To circumvent this problem, Wróbel and his team have developed a protocol that is compatible with physician-assisted death, in which a person who is terminally ill chooses the time of their passing. The idea is that by intervening immediately, scientists may have the best chance of preserving the brain in a state that closely reflects a living condition.
Wróbel’s team tested the protocol on pigs, which have brain and cardiovascular anatomy that is comparable to people. First, they inserted a cannula into the heart roughly 1 minute after cardiac arrest, before flushing out the blood and introducing preservation solutions into the brain. These fluids contain aldehyde chemicals, which create molecular bridges between cells, essentially locking cellular activity in place.
They then introduce cryoprotectants, which replace water within tissue, preventing the formation of ice crystals during cooling, which would otherwise damage cells. Next, the brain was cooled to around -32° C, at which temperature cryoprotectants form a glass-like state. The structure of the brain can then be preserved indefinitely.
To assess how well this worked, the team took samples from the brain’s outermost layer and examined them using microscopy. Early attempts, in which perfusion began around 18 minutes after death, showed clear signs of cellular damage. After reducing this delay to just under 14 minutes, the tissue showed excellent preservation of the minute structures, including neurons, synapses and the molecules that compose them.

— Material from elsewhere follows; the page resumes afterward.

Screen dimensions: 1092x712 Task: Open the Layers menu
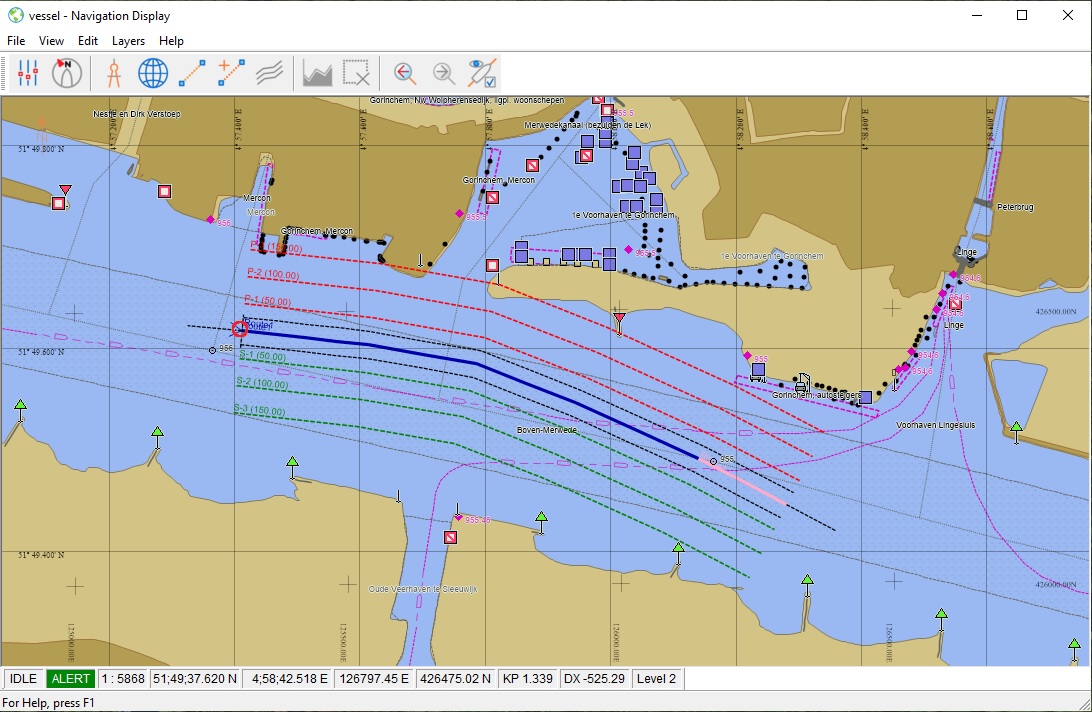pyautogui.click(x=128, y=41)
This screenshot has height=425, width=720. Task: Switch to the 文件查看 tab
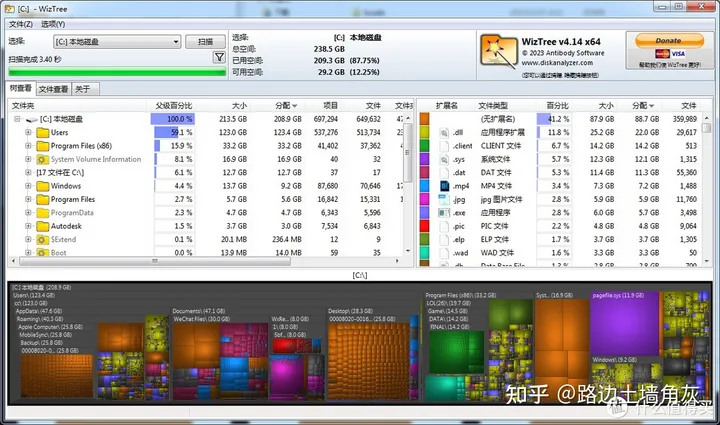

Wróbel says that in theory, they could use this protocol “to reconstruct the three-dimensional structure of the neurons and the connections between them”. This is known as the connectome, and it is hoped that, by mapping it out, it might help us understand how the brain produces our thoughts, feelings and perceptions. So far, scientists have managed to map only a small part of the mouse brain in this way, which took seven years to complete.
Despite advances in both cryopreservation and computing, “reanimation” isn’t yet an option. “The approach is essentially a form of fixation using toxic chemicals that preserves the structure of the brain and neurons, but without expectation of biological viability,” says Joao Pedro de Magalhaes at the University of Birmingham, UK. “There is currently no way to revive an organ preserved in this way, as it is a sort of embalming.”
De Magalhaes also isn’t convinced that a person could “live on” by reconstructing their connectome. “Even a perfect copy of my mind would still be a different entity, although I appreciate that some people see this as a potential path to a sort of ‘virtual immortality,’” he says.
Nevertheless, Wróbel’s team thinks the human mind could one day be recreated, digitally or biologically. “Although we’re agnostic towards the type of revival methods, we think we may be able to preserve all the information needed for revival,” says Wróbel.
He says the team at Nectome is preparing to invite people with a terminal illness to Oregon, where they can spend a few days with their family, before taking part in the new protocol. “They would come to us, take the medication – which would have to be prescribed by an independent doctor, not us – and then, after it is legal to do so, we would start the surgery,” says Wróbel.
Regardless of hypothetical futures, the work raises profound philosophical questions about our definition of death. “It’s long been known that declaration of death based on stopped blood circulation is a formalised prognosis of futility, not a metaphysical event,” says Brian Wowk at biotechnology company 21st Century Medicine in Fontana, California.
“The ability to preserve the detailed structural and molecular composition of a brain, perhaps even preserve what makes a person who they are at the most fundamental level – even after considerable periods of stopped blood circulation, as this study does – underscores that the difference between life and death is more complicated than just cessation of vital functions,” he says.